• [EXERCISE INPUT]
= Beginning of Section =
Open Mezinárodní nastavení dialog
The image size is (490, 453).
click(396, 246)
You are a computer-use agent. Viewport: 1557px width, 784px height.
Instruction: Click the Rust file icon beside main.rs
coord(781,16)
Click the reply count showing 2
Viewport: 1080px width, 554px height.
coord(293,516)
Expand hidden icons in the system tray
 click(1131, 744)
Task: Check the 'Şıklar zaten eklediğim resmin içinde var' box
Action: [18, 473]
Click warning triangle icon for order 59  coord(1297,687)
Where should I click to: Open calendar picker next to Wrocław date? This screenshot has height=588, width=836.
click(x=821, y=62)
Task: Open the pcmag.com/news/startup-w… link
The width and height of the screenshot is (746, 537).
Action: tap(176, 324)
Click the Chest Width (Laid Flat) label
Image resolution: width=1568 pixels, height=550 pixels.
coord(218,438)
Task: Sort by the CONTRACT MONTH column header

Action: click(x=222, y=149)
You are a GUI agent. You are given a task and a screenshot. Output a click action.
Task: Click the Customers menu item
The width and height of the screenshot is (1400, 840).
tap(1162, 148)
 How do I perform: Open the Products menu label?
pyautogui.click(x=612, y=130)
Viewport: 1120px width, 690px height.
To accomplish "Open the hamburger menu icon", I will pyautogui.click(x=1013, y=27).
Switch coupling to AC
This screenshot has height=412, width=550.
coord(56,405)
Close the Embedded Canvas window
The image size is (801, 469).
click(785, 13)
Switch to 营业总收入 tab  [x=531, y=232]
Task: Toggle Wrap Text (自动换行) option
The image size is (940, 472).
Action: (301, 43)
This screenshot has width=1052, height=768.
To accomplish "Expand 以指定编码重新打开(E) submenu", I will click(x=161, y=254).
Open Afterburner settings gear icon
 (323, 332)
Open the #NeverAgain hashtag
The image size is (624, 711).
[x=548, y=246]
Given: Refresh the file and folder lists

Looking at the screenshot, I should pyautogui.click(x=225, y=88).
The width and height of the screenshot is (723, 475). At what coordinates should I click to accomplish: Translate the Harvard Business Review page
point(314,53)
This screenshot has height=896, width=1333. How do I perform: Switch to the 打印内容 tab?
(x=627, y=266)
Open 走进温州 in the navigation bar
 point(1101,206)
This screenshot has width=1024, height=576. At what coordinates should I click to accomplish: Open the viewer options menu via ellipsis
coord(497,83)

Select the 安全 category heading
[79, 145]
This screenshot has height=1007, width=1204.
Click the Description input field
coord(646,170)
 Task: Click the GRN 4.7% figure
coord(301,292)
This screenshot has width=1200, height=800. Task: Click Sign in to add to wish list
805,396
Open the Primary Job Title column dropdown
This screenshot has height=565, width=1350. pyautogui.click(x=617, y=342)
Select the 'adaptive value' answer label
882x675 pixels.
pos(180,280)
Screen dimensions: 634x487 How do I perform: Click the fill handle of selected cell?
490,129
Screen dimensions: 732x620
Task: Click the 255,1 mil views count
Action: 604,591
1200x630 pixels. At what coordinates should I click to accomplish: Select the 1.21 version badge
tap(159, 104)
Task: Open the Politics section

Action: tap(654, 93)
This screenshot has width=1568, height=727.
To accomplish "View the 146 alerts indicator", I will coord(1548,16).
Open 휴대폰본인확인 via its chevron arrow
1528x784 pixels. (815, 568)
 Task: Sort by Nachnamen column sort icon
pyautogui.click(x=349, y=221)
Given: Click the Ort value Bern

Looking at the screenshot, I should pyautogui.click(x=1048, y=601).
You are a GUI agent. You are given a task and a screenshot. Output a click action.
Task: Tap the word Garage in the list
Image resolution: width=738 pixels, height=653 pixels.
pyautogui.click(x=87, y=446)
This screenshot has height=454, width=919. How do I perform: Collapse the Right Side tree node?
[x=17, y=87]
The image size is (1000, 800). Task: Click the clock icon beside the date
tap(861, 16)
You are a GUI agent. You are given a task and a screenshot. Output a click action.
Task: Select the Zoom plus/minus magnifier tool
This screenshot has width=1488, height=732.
= End of Section =
Output the listing above word for word, from the opening line through the line that contains "Open the #NeverAgain hashtag", and leave out everything after it.

Open Mezinárodní nastavení dialog
The image size is (490, 453).
click(396, 246)
You are a computer-use agent. Viewport: 1557px width, 784px height.
Instruction: Click the Rust file icon beside main.rs
coord(781,16)
Click the reply count showing 2
Viewport: 1080px width, 554px height.
coord(293,516)
Expand hidden icons in the system tray
 click(1131, 744)
Task: Check the 'Şıklar zaten eklediğim resmin içinde var' box
Action: [18, 473]
Click warning triangle icon for order 59  coord(1297,687)
Where should I click to: Open calendar picker next to Wrocław date? This screenshot has height=588, width=836.
click(x=821, y=62)
Task: Open the pcmag.com/news/startup-w… link
The width and height of the screenshot is (746, 537).
Action: tap(176, 324)
Click the Chest Width (Laid Flat) label
Image resolution: width=1568 pixels, height=550 pixels.
coord(218,438)
Task: Sort by the CONTRACT MONTH column header

Action: click(x=222, y=149)
You are a GUI agent. You are given a task and a screenshot. Output a click action.
Task: Click the Customers menu item
The width and height of the screenshot is (1400, 840).
tap(1162, 148)
 How do I perform: Open the Products menu label?
pyautogui.click(x=612, y=130)
Viewport: 1120px width, 690px height.
To accomplish "Open the hamburger menu icon", I will pyautogui.click(x=1013, y=27).
Switch coupling to AC
This screenshot has height=412, width=550.
coord(56,405)
Close the Embedded Canvas window
The image size is (801, 469).
click(785, 13)
Switch to 营业总收入 tab  [x=531, y=232]
Task: Toggle Wrap Text (自动换行) option
The image size is (940, 472).
Action: (301, 43)
This screenshot has width=1052, height=768.
To accomplish "Expand 以指定编码重新打开(E) submenu", I will click(x=161, y=254).
Open Afterburner settings gear icon
 (323, 332)
Open the #NeverAgain hashtag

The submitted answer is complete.